Coşkun, Güney’in bunun üzerine Ankara 7. İdare Mahkemesi’ne başvurdu. Mahkeme, 16 Nisan’da, "Yıllık izin onayı alınarak, izne ayrılmış olan davacının izninin tamamını kullanmadan göreve başlaması personel hukukunun genel normlarına göre mümkündür" kararını verdi. Ancak Genel Müdürlük mahkeme kararına rağmen Coşkun’un görevine dönmesini onaylamadı.
ŞİFAHİ TALEP DİKKATE ALINDI
Güney, göreve neden başlatmadığını Coşkun’a yazıyla bildirdi. Güney, yazıda şu görüşlere yer verdi:
"Ailevi sebeblerle ve eşinizin rahatsızlığı gerekçesi ile emekli olmaya karar verdiğinizi belirterek, yıllık izin haklarınızın tamamını kullanmak isteğiniz talebi iletilmiştir. Emekli olma konusunda bir kez daha düşünmenizi belirtmem üzerine, bu konuyu uzun süredir düşündüğünüzü şifahi olarak tarafıma belirttiniz.

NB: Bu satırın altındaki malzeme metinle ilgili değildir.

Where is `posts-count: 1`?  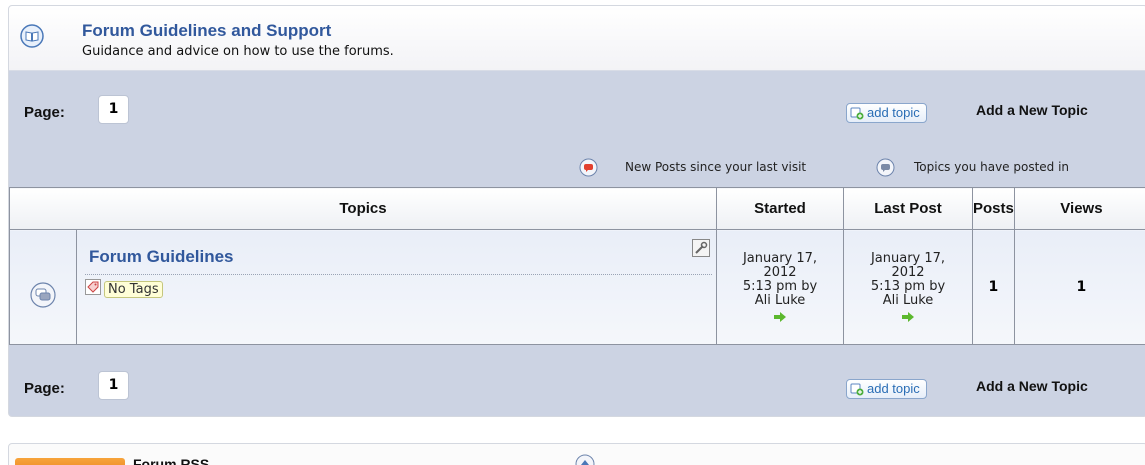 posts-count: 1 is located at coordinates (994, 287). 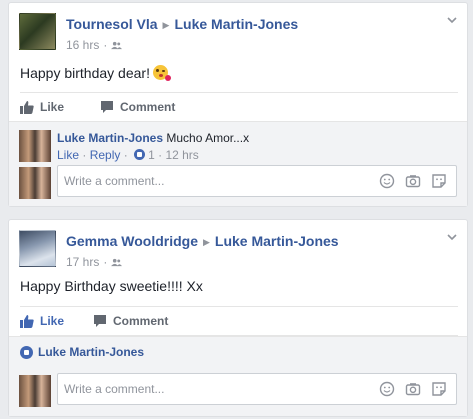 I want to click on post-meta: 16 hrs ·, so click(x=94, y=45).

DAVRANIŞLARINIZDA TUTARLILIK YOK
Genel Müdür Yardımcılığı gibi en üst yönetimi oluşturan bir makamda yapılan görevde tavır ve davranışlarda tutarlılık olması, verilen kararın sonuçları ne olursa olsun uygulanması gerekmektedir. Tarafınızca verilen emeklilik kararı ve bu karara dayalı olarak yıllık izninizin tamamını kullanmanıza ilişkin talebiniz sonrasında görev yaptığınız makama ait görevlerin aksatılmadan yürütülmesi ve boşluğun giderilmesi amacıyla tarafımca vekaleten atama şeklinde işlem yapılmıştır. Dolayısıyla yeni bir işlem yapılıncaya kadar tarafınızca verilen emeklilik kararına dayalı olarak yıllık izinlerinizin tamamını kullanmanıza ilişkin talebinize konu yıllık izinlerinizin kullanılmasına devam edilmesi gerekmektedir."
EMEKLİLİK TALEBİ HAYAL
Günay’ın, "Emekli olacak" iddiasını Coşkun, dava dilekçesiyle yalanladı. Dilekçede, "Bu olay tamamen hayal ürünü olup, davacının herhangi bir beyanı olmamıştır. Bu tür iddialar TRT gibi bir kurumun ciddiyetine yakışmıyor" denildi.